Management of Emissions Through Carbon Footprint
Calculating an organization's carbon footprint is an effective way of implementing systems for ongoing management of energy and the environment. It is enough to quantify and understand the key emission sources by means of a basic process that typically includes gas, electricity, and transport if this is the main cause for an organization requesting a carbon footprint.
Once the emissions have been quantified, prioritization and identification of opportunities for reduction should take place. Individuals and companies should concentrate on regions which have the greatest saving potential.
Accurate Reporting of Carbon Footprint
There is a growing need for organizations to calculate their carbon footprint in detail and to disclose their findings to the public. Several reasons include:
- Corporate social responsibility (CSR) or for marketing purposes
- Fulfillment of requests from retail customers, investors, or businesses
- Discovering what level of emissions the organization needs to offset to become carbon neutral.
Calculating a Carbon Footprint
Calculating one’s basic carbon footprint is a fairly simple exercise. Direct emissions and emissions from electricity are likely to be covered in a basic footprint as they are the simplest to manage.
A handful of important sources of emissions must be quantified:
- Onsite usage of electricity
- Onsite usage of fuel
- Use of transport that an individual or organization owns
Collecting key information from all utility meters and the distance traveled by organization's vehicles are needed to calculate a basic carbon footprint. Gas and electricity consumption data collected can be expressed as megawatt hour (MWh) or kilowatt hour (kWh). Other fuel data can be gathered in several units like kWh, megajoule (MJ), or liters. In the case of emissions from transport, it may be necessary to assume the total fuel consumption based on the distance traveled.

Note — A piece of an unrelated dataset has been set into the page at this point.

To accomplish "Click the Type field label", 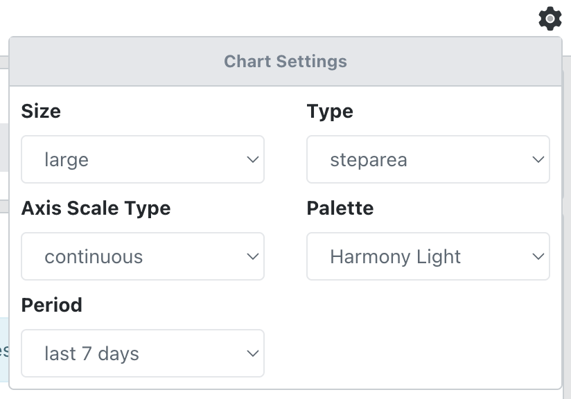I will click(330, 112).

Data on the consumption of energy can be converted into equivalent carbon dioxide emissions data using standard emissions factors. These emission factors are readily available from website such as the Carbon Trust. Other greenhouse gas emissions must be converted into equivalent emissions data, which are also available from the Carbon Trust website. More complex calculations may be needed for other emission sources.
Sources from indirect emissions like emissions from waste, from employee travel on public transport and airlines, and from the chain of supply are excluded from the calculation of a basic carbon footprint.
It is possible to take appropriate measures to manage the emissions once the basic carbon footprint has been established. For example, setting emission reduction targets, identifying likely opportunities for emission reduction, and monitoring the performance of the actions taken and improvements, if needed.
Producing a Full Carbon Footprint
A more detailed approach is required for an accurate calculation of a full carbon footprint. The following five-step systematic approach can be used to produce an accurate carbon footprint:
- Define the methodology
- Specify the boundary and the scope of coverage
- Calculate the carbon footprint by collecting emission data
- Verify the results
- Disclose the full carbon footprint
This article was updated on 4th April, 2019.